Considering Jews in hip-hop is kind of like finding a stoop sale with a couple of interesting eye-catchers on the sidewalk, and a trove of far more significant treasures further up the stairs. The eye-catchers are the usual suspects-- the Beastie Boys, Remedy of the Wu-Tang Clan, Blood of Abraham, Paul Barman-- MCs whose skills vary and whose Jewishness defies the hip-hop norm. But, their presence on wax is nothing compared to what goes on behind the scenes. Indeed, some of the biggest names in the business are Jewish-- Lyor Cohen of Def Jam, Steve Rifkind of Loud Records, David Mays of The Source-- to say nothing of those who course throughout the industry as label executives, entertainment lawyers, agents, publicists, producers, clothiers, and jewelers. An inquiry to one inevitably references five more: “Oh, have you talked to Gottleib at FUBU? Or Sonenberg who handles Wyclef?” The Jewish presence in hip-hop is huge, and, for the most part, offstage.

From block parties to the height of pop culture, hip-hop’s 20-year ascension has been remarkable for its speed, adaptability, and broad appeal. It has exploded into a global phenomenon with enormous social implications and an economic tsunami with infinite marketing possibilities. Likewise, the cultural input into hip-hop has become dizzying. Japanese kids with perfectly coiffed dreadlocks breakdance to lyrics they don’t understand. Jay-Z raps for peace over a Punjabi beat. Jamie Kennedy gets such shine from portraying a corny rapper named Gluckman that he finds himself at nightclubs with real rappers named Li’l Kim and Fabolous. Kids from all backgrounds feel the film Ï8 Mile-- the money shot of which has a white kid defeating a black kid in a battle by outing him for his bourgie-ness. In this climate, it makes sense that Jews are up in the mix, with a role that can perhaps only be discussed, not decoded.

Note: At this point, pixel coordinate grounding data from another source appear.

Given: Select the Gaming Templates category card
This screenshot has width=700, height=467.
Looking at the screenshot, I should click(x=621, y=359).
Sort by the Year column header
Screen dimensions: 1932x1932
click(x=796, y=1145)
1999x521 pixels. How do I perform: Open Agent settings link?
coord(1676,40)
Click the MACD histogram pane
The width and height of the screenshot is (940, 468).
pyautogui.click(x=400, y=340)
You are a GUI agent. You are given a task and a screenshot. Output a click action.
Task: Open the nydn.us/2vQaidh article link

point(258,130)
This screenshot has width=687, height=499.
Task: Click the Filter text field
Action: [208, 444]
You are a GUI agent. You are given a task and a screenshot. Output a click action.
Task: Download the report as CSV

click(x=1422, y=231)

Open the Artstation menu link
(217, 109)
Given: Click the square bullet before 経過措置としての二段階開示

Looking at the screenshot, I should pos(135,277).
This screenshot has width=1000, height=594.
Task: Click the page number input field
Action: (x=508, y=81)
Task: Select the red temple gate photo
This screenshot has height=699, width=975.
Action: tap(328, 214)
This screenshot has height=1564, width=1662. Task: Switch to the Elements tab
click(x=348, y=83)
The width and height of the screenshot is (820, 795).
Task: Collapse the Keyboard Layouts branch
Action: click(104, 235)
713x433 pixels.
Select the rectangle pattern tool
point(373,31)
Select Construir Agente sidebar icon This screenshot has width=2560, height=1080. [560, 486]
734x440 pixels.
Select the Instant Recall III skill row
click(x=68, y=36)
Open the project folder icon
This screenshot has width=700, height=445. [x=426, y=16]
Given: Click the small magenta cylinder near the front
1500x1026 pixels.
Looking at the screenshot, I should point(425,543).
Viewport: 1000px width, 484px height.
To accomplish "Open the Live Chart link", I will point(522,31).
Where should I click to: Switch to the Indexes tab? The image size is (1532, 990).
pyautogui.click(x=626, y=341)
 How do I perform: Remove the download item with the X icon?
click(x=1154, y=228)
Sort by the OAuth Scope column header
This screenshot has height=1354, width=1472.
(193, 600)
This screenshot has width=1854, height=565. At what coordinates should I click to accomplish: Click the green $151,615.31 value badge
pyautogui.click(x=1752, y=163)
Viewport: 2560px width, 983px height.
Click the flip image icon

Paul Rosenberg is a giant in the industry. Both figuratively-- he’s Eminem’s manager, president of Goliath Records, and vice president of Shady Records, to which both Eminem and 50 Cent are signed-- and literally: he’s 6 feet 5 inches tall, and 300 pounds. Like Eminem, Rosenberg is from the Detroit area, although from the suburbs rather than the city. “People weren’t checking for hip-hop back then in the suburbs like they are now,” he says. During his senior year of high school and freshman year of college, Rosenberg began rapping, going by the name MC Paul Bunyan in a group called Rhythm Cartel that played Detroit’s few hip-hop venues. After a couple years of moving back and forth between the classroom and the stage, he chose to go to law school rather than pursue a career as a rapper. When asked why, he jokes that being Jewish, he had to. He quickly rescinds the joke, and speaks in earnest about his educational goals. I’m struck by his change in career path and the implications that came from it. Rosenberg was-- and is-- extremely passionate about hip-hop, and he certainly had the desire to be a rapper. But he somehow ended up a contributor to the music’s framework more than the music itself.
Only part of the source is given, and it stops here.